# Daten analysieren und auswerten

Dieses Notebook lädt die vorbereiteten Daten und berechnet Korrelationen sowie Ausreißerlisten.


In [None]:

from pathlib import Path
import pandas as pd
from scipy.stats import pearsonr, spearmanr
from sklearn.linear_model import LinearRegression
from sklearn.preprocessing import StandardScaler

project_root = Path('..').resolve()
processed_dir = project_root / 'outputs' / 'processed'
output_dir = project_root / 'outputs'

merged = pd.read_csv(processed_dir / 'merged_energy_wealth.csv')
print('Merged dataset loaded:', merged.shape)


In [None]:

# Einfache Korrelationsanalyse für Haushaltsstrom
corr_rows = []
wealth_cols = [c for c in [
    'income_median_2022','income_avg_2022','income_total_per_capita_2022',
    'capital_median_2022','capital_avg_2022','capital_total_per_capita_2022'
] if c in merged.columns]
for col in wealth_cols:
    df = merged[['household_elec_per_capita_mwh_2024', col]].dropna()
    if len(df) < 2:
        continue
    pr, pp = pearsonr(df['household_elec_per_capita_mwh_2024'], df[col])
    sr, sp = spearmanr(df['household_elec_per_capita_mwh_2024'], df[col])
    corr_rows.append({'metric': col, 'pearson_r': pr, 'pearson_p': pp, 'spearman_r': sr, 'spearman_p': sp, 'n': len(df)})

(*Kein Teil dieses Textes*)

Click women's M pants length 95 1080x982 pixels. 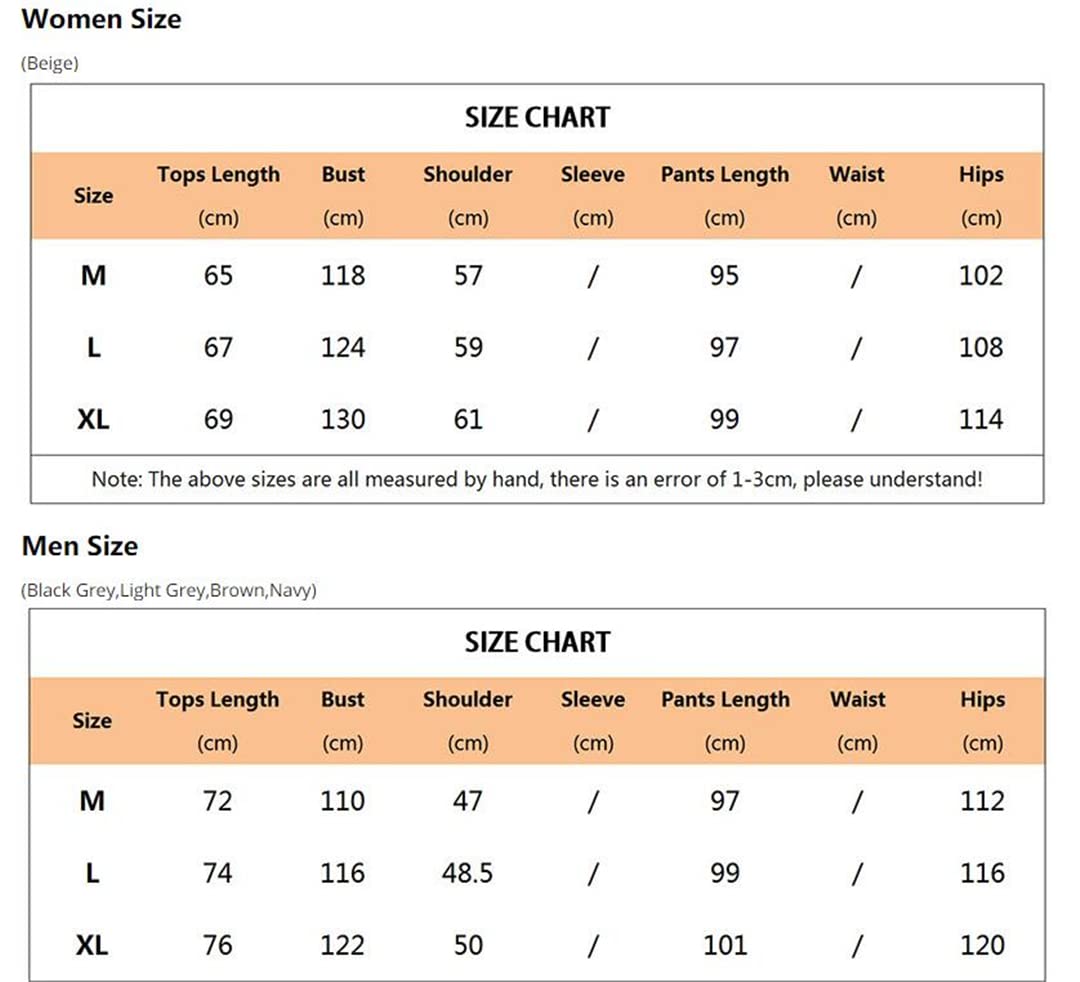[x=725, y=275]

corr_df = pd.DataFrame(corr_rows)
if not corr_df.empty:
    corr_df = corr_df.sort_values('pearson_r', ascending=False)
corr_df.to_csv(output_dir / 'correlations.csv', index=False)
corr_df


In [None]:

# Umfassende Korrelationsmatrix für beide Energievarianten
energy_cols = ['household_elec_per_capita_mwh_2024', 'total_elec_per_capita_mwh_2024']
all_corr_rows = []
for energy_col in energy_cols:
    if energy_col not in merged.columns:
        continue
    for wealth_col in wealth_cols:
        if wealth_col not in merged.columns:
            continue
        df = merged[[energy_col, wealth_col]].dropna()
        if len(df) < 2:
            continue
        pr, pp = pearsonr(df[energy_col], df[wealth_col])
        sr, sp = spearmanr(df[energy_col], df[wealth_col])
        all_corr_rows.append({
            'energy_metric': energy_col,
            'wealth_metric': wealth_col,
            'pearson_r': pr,
            'pearson_p': pp,
            'spearman_r': sr,
            'spearman_p': sp,
            'n': len(df)
        })

all_corr_df = pd.DataFrame(all_corr_rows)
if not all_corr_df.empty:
    all_corr_df = all_corr_df.sort_values('pearson_r', key=lambda s: s.abs(), ascending=False)
all_corr_df.to_csv(output_dir / 'comprehensive_correlations.csv', index=False)
all_corr_df


In [None]:

# Ausreißererkennung über Regressionsresiduen
outlier_rows = []
features = ['household_elec_per_capita_mwh_2024', 'total_elec_per_capita_mwh_2024']
model = LinearRegression()

for col in wealth_cols:
    cols_available = [f for f in features if f in merged.columns]
    if not cols_available:
        continue
    df = merged[['bfs_nr', col] + cols_available].dropna()
    if df.empty:
        continue
    X = df[cols_available]
    y = df[col]
    model.fit(X, y)
    y_pred = model.predict(X)
    resid = y - y_pred
    scaler = StandardScaler()
    z = scaler.fit_transform(resid.to_frame(name='residual')).flatten()
    outlier_rows.append(pd.DataFrame({'bfs_nr': df['bfs_nr'].values, 'metric': col, 'residual': resid, 'zscore': z}))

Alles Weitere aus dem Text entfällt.